[Opening Data section]

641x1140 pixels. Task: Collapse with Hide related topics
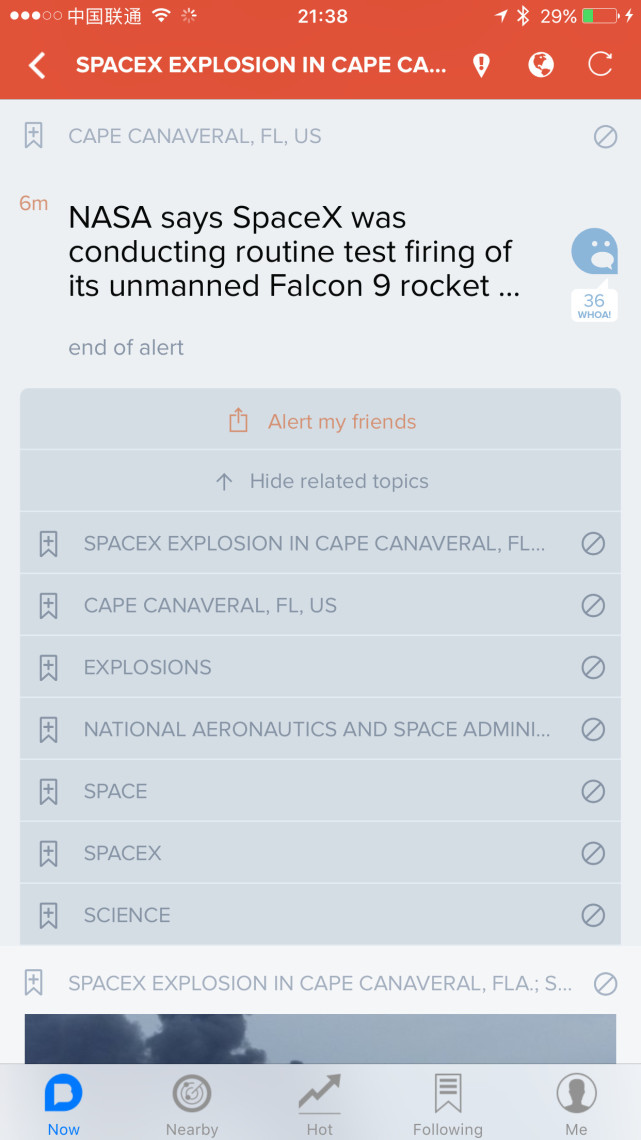(x=321, y=481)
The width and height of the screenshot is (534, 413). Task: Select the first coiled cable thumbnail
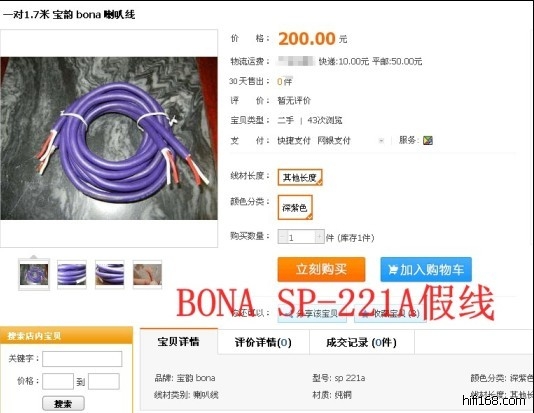click(x=34, y=274)
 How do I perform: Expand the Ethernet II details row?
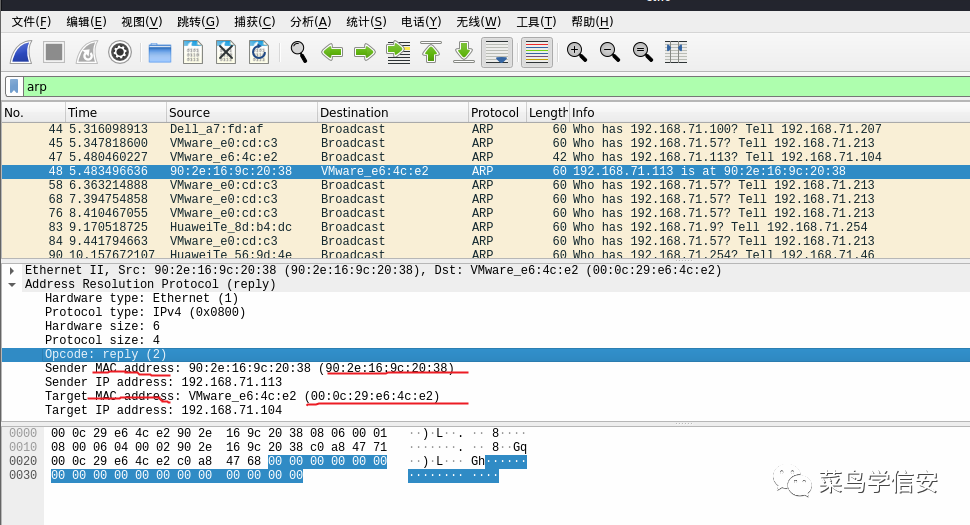pyautogui.click(x=12, y=270)
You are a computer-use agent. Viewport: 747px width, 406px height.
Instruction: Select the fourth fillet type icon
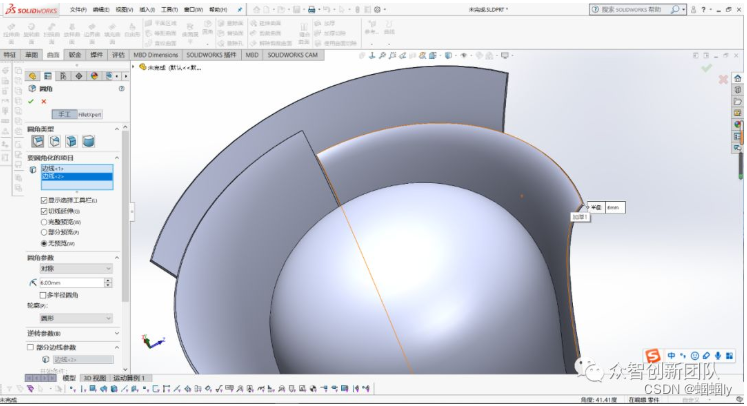tap(87, 142)
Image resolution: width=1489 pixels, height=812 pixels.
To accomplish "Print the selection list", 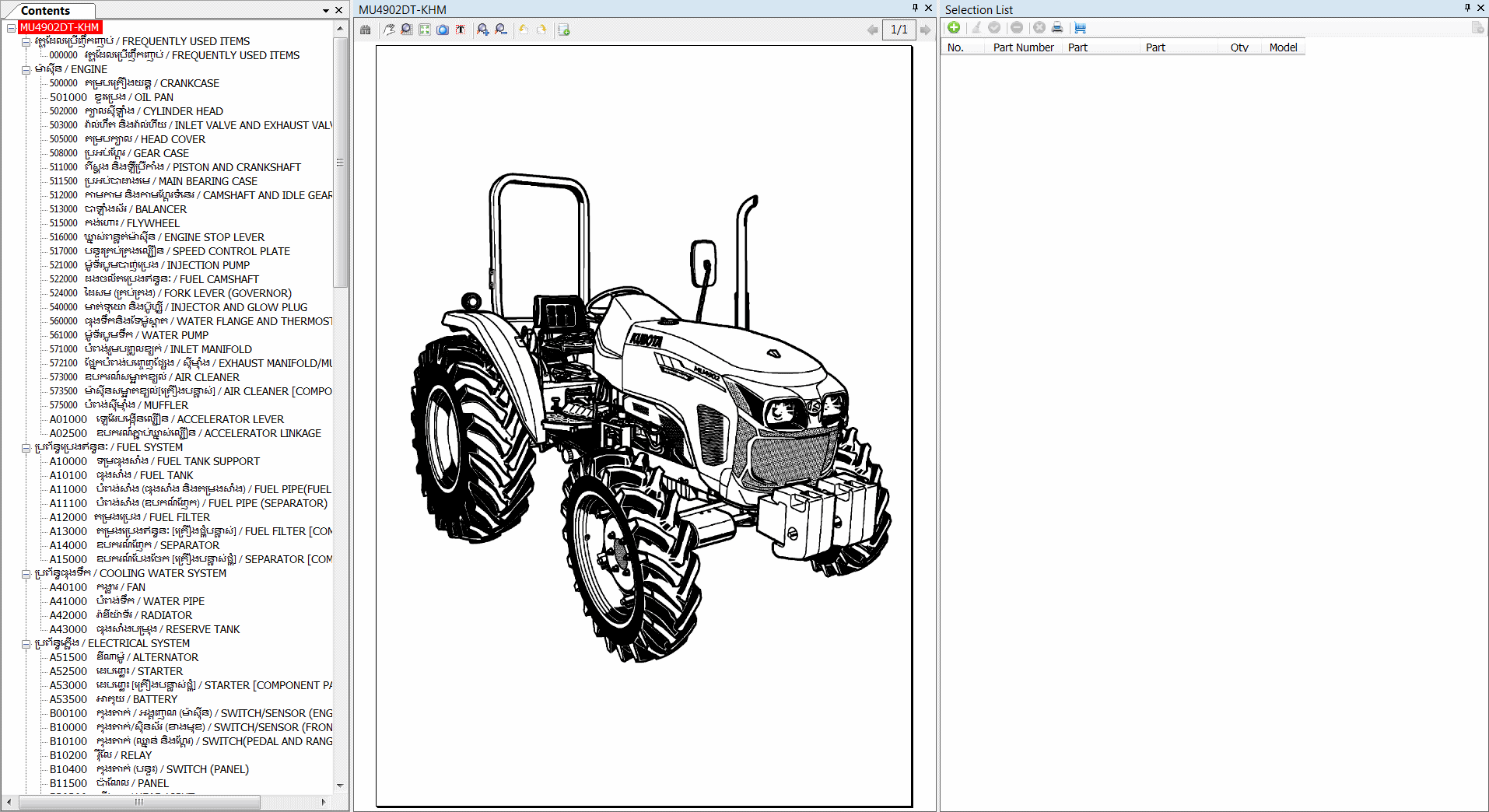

[Closing Data section]

Directions
The material should be returned verbatim, with all images omitted.

Written response
641x1140 pixels. Task: Collapse with Hide related topics
(x=321, y=481)
The width and height of the screenshot is (534, 413). Task: Select the first coiled cable thumbnail
click(x=34, y=274)
 How do I perform: Expand the Ethernet II details row?
pyautogui.click(x=12, y=270)
You are a computer-use agent. Viewport: 747px width, 406px height.
Instruction: Select the fourth fillet type icon
tap(87, 142)
Image resolution: width=1489 pixels, height=812 pixels.
To accomplish "Print the selection list", 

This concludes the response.